THE LIGHTHOUSE, by Alison Moore. (Biblioasis, paper, $14.95.) This suspenseful novel, a finalist for the Man Booker Prize in 2012, follows a lonely British hiker, recently separated from his wife, through an increasingly troubled, possibly dangerous, trek across the German countryside. Moore’s imagery is vivid, and her taut sentences vibrate with tension; in this psychological drama, she keeps all our senses on constant alert.
A DISAPPEARANCE IN DAMASCUS: A Story of Friendship and Survival in the Shadow of War, by Deborah Campbell. (Picador, $27.) In the mid-2000s, when Campbell was an undercover journalist in Syria, her fixer, a woman named Ahlam, was grabbed by the authorities and vanished. This searing account presents an unusual perspective on the horror of the police state — that of the outsider trying to navigate its treacherous shoals. It reads in equal parts as memoir, history and mystery story, with piercing imagery and flashes of humor, even in its darkest moments.
THE BURNING GIRL, by Claire Messud. (Norton, $25.95.) The teenage girls in Messud’s novel have always been best friends. Now they’re getting older and growing apart. The consequences could be dangerous for one of them, and life-changing for both. “The Burning Girl” is a story about the power, necessity and inevitable artifice of stories — those we are told, and those we tell ourselves.
GORBACHEV: His Life and Times, by William Taubman. (Norton, $39.95.) Taubman, the author of an award-winning biography of Nikita Khrushchev, has written what will surely be the definitive English-language study of the Russian leader who opened up the Soviet Union — and was hated for it by his compatriots.
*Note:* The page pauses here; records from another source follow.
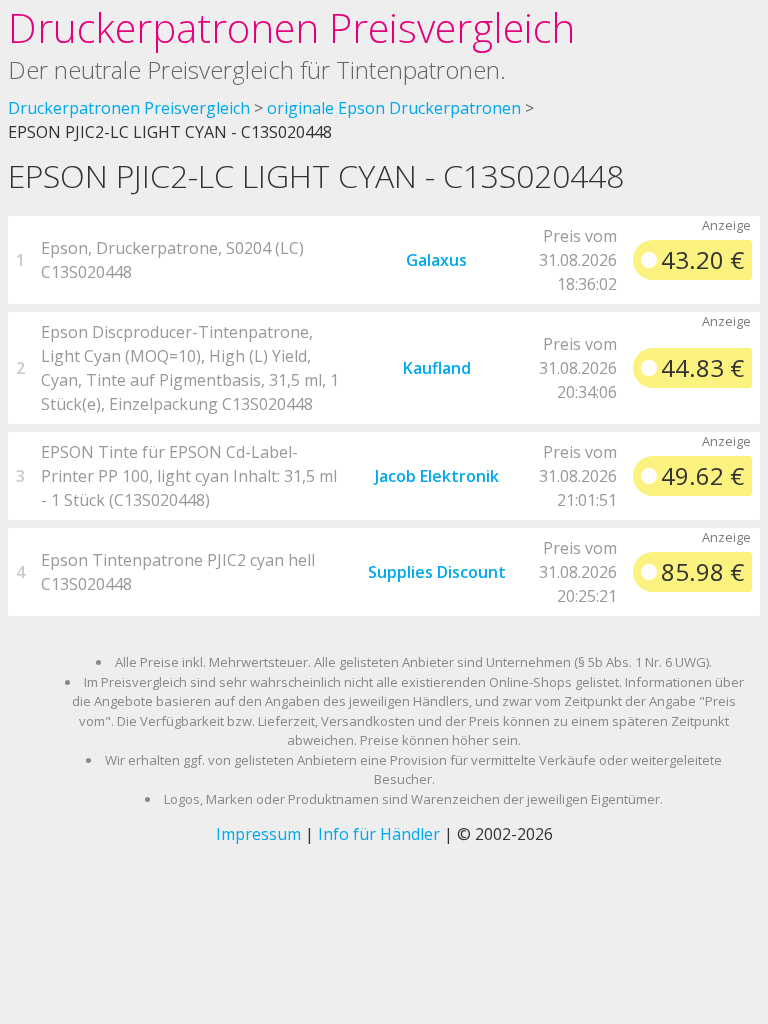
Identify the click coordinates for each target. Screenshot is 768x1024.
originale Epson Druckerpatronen (394, 108)
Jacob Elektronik (437, 476)
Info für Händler (379, 834)
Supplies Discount (437, 572)
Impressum (258, 834)
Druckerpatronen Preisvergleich (291, 27)
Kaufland (437, 368)
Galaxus (436, 260)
To understand today’s Russia, it is necessary to understand what Gorbachev accomplished and what he failed to do; the book’s timing is especially fortuitous as Americans consider Russia’s role and influence in the world.
A KIND OF FREEDOM, by Margaret Wilkerson Sexton. (Counterpoint, $26.) This assured first novel shines an unflinching, compassionate light on three generations of a black family in New Orleans, emphasizing endurance more than damage. Sexton is a New Orleans native, and one of the great pleasures of this novel is its feel for the local language, texture and taste.
WISHTREE, by Katherine Applegate. (Feiwel & Friends, $17.99; ages 8 to 12.) Red, the character at the center of Applegate’s beautiful and morally bracing parable, is a city tree who witnesses a neighborhood boy’s cruelty toward a family of Muslim immigrants. Applegate’s quirky imagination and deft touch help make Red and her mission both engaging and believable.